Knowing what the state of the pipeline should be we can evaluate the results and identify missing data due to incomplete runs.

For example, if a given pipeline needs to have build results for architectures A, B and C, and one of them is missing, we can retry the job to achieve the expected plan.

Knowing when it finished

If we know what we are expecting it’s easy to know when a pipeline finished.

At the beginning, all the objects are submitted without a result, and once the builds and tests are updated in DataWarehouse we know what finished and what is still running.

Approach

Generating the test plan as early as possible is the best way forward. Knowing what we are expecting from the very beginning can be very beneficial.

Given the current architecture of the pipeline and the tools used, the build architectures can be deducted anywhere thanks to the pipeline variables, but only after kpet is run (setup stage) we have enough information to know all the tests that we are expecting.

In other words:

  • Merge stage should generate checkout and, if it was valid, the child builds.

  • Setup stage, which is run after the builds succeeded, should generate child tests.

This makes the idea of “plan” a little weaker, but it’s good enough for a first iteration.

The concept of a finished pipeline changes from all objects have results to (checkout invalid) or (all builds have results and any build failed) or (all tests have results).

Requirements

Reproducible Build IDs

In order to be able to update the KCIDB objects in DataWarehouse, we need to guarantee that the IDs are known and reproducible.

This means that in the merge job we know what ID each build is going to have, and retried jobs should generate the same ids.

To get reproducible build IDs, using a structure similar to redhat:{pipeline_id}_{architecture}(_debug)? is good enough, as we only build each architecture once + debug, which can be appended to the architecture name.

Reproducible Test IDs

For tests it’s not so simple, as some of them are run more than once for each architecture and a {build_id}_{test_path} approach will generate colliding objects.

Unique IDs for tasks inside the recipesets is necessary.
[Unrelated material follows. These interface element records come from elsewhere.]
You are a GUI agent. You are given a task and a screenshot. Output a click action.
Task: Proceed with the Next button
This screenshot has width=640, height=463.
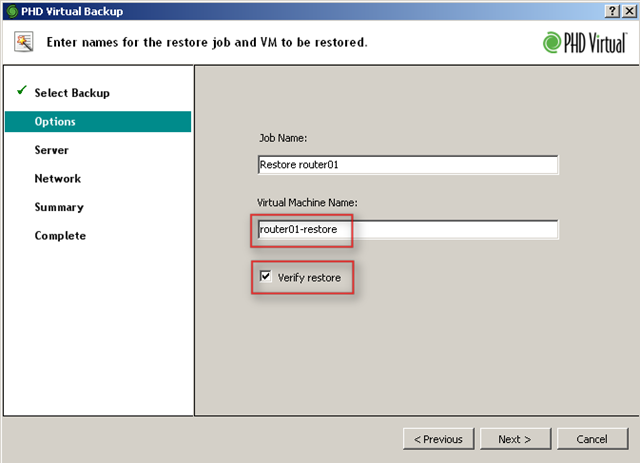[514, 439]
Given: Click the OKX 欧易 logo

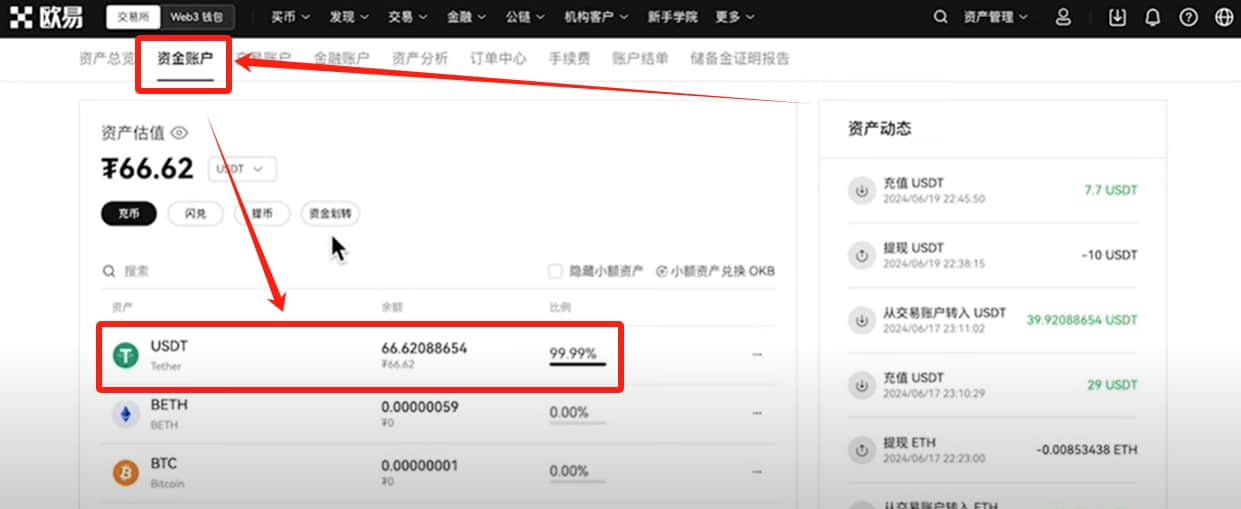Looking at the screenshot, I should tap(47, 17).
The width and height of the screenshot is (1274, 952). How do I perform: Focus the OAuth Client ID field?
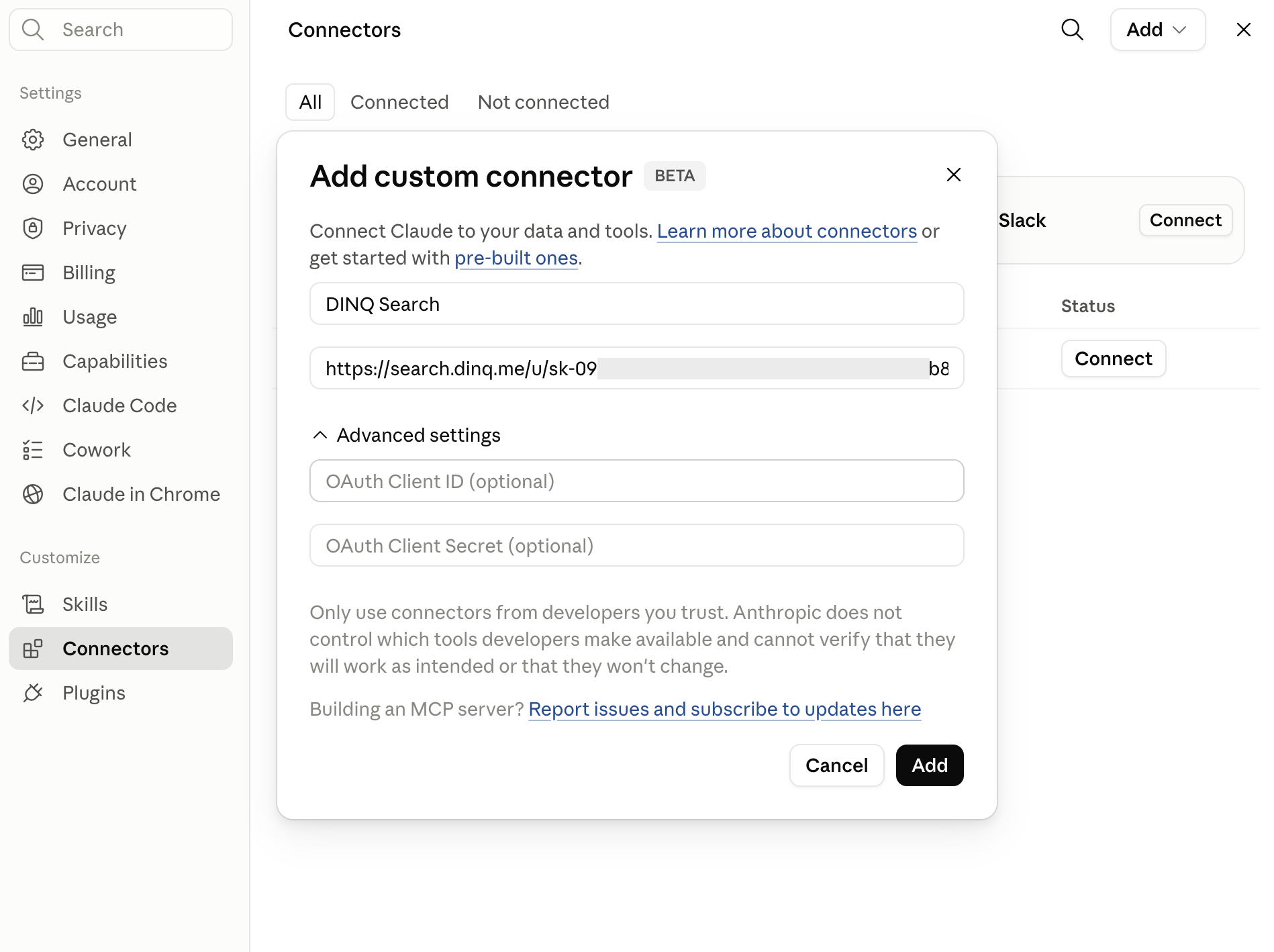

These values can be just simple counters, and they don’t need to be reproducible between different kpet calls: as the Beaker XML is generated on the setup stage, future test job retries would run with the same plan and generate the same reproducible ids.

Chained objects after failure

When an object that has child objects fails, it should mark those depending objects as not run.

With the split approach (some objects in the merge stage, others in the setup), we can directly avoid creating child objects if the parent failed.

Drawbacks

Reproducible IDs for non reproducible objects

While two consecutive runs of the same build job would generate the same ID, the resulting binaries (and results) might not be the same, as the they’re not reproducible.

This is more obvious on tests, as the same test will probably be executed on different environments each time it is run.

For this reason, valid results (like a failing test because of a certain flakiness or transient failure) is going to be overwritten with the retries, effectively ereasing data about failures from DataWarehouse.